■ Work item ■
Once the line containing "Go to 首页 in the breadcrumb" is found in the entries below, restate it and each following line word for word, stopping after the line containing "This screenshot has height=476, width=646.".

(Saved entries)

··········

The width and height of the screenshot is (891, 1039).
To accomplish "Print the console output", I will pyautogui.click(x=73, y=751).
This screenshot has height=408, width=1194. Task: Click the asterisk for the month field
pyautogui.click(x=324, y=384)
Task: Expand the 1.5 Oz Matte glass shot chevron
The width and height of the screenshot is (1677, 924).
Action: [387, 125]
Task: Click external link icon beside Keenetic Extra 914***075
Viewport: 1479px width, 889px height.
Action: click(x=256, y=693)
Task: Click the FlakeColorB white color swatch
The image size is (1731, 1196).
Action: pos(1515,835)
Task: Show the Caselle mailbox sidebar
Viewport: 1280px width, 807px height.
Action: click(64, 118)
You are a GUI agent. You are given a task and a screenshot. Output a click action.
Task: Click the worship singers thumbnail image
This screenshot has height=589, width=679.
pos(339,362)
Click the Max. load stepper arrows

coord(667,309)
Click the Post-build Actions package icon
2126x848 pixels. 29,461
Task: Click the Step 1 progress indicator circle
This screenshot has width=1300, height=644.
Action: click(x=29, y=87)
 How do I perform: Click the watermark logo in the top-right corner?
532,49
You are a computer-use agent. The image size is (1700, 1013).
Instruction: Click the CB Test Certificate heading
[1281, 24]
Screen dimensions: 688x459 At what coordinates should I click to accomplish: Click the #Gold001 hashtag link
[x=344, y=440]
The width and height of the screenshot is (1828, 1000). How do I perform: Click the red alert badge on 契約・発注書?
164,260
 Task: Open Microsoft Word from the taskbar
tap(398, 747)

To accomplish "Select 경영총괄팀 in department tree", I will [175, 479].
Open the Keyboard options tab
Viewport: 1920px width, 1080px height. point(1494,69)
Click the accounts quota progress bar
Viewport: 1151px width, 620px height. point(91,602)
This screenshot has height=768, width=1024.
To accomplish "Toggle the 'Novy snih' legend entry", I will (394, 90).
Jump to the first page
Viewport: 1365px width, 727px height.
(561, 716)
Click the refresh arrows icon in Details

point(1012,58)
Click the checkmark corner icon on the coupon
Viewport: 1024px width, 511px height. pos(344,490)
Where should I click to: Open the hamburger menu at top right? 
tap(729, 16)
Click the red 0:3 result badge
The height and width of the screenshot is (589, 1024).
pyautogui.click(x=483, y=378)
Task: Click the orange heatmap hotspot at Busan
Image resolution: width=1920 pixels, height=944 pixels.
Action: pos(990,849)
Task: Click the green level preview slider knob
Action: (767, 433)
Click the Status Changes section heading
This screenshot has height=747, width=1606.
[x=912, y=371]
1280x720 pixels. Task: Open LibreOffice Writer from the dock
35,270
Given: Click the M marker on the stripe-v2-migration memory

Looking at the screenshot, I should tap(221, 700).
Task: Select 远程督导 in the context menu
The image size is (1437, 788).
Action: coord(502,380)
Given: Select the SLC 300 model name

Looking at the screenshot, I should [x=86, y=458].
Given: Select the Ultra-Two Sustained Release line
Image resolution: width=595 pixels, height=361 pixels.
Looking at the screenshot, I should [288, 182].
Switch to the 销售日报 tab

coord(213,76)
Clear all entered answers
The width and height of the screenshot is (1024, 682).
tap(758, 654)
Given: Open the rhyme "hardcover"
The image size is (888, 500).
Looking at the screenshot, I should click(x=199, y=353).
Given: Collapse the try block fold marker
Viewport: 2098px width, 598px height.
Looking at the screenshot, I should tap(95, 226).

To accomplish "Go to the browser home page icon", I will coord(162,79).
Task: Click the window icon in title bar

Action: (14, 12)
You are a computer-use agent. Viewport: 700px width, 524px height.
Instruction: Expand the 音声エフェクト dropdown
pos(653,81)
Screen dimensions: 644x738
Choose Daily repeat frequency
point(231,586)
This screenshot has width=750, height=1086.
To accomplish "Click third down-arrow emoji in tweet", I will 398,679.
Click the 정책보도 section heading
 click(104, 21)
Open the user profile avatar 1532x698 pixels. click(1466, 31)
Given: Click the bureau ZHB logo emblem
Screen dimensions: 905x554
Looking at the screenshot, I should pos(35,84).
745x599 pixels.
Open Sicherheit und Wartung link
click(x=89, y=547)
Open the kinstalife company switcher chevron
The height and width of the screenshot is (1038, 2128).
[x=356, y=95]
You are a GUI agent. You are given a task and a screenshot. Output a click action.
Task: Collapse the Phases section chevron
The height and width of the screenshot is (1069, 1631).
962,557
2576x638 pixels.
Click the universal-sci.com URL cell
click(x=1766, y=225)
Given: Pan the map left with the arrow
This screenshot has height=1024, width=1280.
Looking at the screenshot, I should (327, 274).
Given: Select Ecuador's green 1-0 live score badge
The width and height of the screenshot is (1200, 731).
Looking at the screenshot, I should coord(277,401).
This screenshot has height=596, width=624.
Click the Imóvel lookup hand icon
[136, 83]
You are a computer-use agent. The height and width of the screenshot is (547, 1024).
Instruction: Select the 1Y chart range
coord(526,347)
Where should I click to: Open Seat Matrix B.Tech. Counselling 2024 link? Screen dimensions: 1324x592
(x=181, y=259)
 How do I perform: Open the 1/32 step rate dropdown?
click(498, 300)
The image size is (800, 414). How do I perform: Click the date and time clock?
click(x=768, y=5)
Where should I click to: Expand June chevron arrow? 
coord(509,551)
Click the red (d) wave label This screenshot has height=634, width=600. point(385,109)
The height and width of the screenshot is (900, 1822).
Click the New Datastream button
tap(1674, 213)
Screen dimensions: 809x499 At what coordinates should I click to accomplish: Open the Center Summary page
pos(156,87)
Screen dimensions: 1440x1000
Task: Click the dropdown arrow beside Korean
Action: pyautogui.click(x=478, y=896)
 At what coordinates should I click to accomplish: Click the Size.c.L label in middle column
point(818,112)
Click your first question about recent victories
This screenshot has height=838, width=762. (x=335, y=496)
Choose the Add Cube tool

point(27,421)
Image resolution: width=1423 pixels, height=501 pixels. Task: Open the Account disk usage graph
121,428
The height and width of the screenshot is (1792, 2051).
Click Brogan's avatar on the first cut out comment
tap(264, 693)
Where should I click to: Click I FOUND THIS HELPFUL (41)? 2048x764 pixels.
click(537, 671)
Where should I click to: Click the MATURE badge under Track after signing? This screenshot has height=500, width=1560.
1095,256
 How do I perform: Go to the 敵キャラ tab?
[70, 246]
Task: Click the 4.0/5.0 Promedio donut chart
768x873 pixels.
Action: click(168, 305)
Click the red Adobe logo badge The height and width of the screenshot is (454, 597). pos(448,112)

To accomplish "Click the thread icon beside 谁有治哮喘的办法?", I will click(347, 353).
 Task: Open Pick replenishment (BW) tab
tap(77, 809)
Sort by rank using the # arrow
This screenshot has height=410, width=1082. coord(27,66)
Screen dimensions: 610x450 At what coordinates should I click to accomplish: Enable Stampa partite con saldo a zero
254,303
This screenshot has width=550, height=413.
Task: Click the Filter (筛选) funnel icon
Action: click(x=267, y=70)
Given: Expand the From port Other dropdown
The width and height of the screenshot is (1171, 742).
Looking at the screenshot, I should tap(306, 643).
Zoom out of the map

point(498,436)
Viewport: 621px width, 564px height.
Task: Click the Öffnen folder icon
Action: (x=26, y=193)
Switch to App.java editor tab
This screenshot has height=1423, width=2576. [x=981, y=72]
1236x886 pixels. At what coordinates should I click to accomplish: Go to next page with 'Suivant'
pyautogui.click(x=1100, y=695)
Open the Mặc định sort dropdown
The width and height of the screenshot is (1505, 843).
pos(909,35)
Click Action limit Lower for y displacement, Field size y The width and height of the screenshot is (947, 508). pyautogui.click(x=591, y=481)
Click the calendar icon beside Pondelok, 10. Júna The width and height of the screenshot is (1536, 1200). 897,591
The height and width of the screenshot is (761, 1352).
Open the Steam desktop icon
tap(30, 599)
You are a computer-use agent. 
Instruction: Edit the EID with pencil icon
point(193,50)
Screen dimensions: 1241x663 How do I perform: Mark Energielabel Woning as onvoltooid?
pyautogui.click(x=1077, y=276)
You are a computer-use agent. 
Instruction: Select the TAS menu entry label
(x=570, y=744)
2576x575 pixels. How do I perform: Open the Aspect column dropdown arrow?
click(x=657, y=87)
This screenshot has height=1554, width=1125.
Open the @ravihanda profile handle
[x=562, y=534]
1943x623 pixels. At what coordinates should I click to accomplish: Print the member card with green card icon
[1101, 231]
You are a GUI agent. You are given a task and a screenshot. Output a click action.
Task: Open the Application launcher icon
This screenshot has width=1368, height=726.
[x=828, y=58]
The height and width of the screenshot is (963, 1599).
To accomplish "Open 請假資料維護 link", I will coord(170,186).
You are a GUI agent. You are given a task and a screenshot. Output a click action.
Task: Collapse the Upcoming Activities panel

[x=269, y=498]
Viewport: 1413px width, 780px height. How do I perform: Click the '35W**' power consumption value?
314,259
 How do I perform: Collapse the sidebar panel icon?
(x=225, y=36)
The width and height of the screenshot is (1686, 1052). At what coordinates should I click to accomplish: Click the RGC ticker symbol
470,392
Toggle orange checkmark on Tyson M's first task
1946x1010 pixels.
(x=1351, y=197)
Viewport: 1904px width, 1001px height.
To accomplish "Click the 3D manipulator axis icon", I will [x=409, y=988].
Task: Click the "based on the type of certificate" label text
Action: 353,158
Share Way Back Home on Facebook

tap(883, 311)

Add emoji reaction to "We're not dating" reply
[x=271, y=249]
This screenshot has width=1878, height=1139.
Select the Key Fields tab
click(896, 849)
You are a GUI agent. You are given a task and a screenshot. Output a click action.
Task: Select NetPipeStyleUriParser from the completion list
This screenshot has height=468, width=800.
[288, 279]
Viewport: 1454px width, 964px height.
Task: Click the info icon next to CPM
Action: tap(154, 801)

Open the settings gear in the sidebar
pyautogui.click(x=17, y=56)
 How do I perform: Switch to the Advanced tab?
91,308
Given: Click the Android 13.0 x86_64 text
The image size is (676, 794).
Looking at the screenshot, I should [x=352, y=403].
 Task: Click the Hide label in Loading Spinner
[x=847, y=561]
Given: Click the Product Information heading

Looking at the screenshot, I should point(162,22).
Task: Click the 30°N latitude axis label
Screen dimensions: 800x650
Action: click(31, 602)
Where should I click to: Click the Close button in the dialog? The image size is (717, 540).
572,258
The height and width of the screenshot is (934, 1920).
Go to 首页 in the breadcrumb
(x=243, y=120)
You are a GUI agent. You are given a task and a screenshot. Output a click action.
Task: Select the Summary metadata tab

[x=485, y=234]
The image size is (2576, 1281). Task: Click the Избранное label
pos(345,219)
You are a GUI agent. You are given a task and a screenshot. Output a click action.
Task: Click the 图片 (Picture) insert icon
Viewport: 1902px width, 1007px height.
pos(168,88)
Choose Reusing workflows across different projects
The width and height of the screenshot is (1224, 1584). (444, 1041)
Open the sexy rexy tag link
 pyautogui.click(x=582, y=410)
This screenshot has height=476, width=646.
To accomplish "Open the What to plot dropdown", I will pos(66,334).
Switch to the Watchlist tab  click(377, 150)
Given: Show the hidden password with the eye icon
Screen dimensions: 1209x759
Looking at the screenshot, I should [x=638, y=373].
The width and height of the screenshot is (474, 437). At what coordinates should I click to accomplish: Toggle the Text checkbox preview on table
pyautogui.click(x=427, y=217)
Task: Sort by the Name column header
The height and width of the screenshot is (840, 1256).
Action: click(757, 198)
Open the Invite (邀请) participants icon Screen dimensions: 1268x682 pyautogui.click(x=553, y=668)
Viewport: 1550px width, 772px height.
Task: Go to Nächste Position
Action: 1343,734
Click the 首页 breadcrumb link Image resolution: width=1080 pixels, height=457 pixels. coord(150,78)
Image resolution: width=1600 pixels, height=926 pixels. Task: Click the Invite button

··········

■ Solution to this exercise ■
Go to 首页 in the breadcrumb
(x=243, y=120)
You are a GUI agent. You are given a task and a screenshot. Output a click action.
Task: Select the Summary metadata tab

[x=485, y=234]
The image size is (2576, 1281). Task: Click the Избранное label
pos(345,219)
You are a GUI agent. You are given a task and a screenshot. Output a click action.
Task: Click the 图片 (Picture) insert icon
Viewport: 1902px width, 1007px height.
pos(168,88)
Choose Reusing workflows across different projects
The width and height of the screenshot is (1224, 1584). (444, 1041)
Open the sexy rexy tag link
 pyautogui.click(x=582, y=410)
This screenshot has height=476, width=646.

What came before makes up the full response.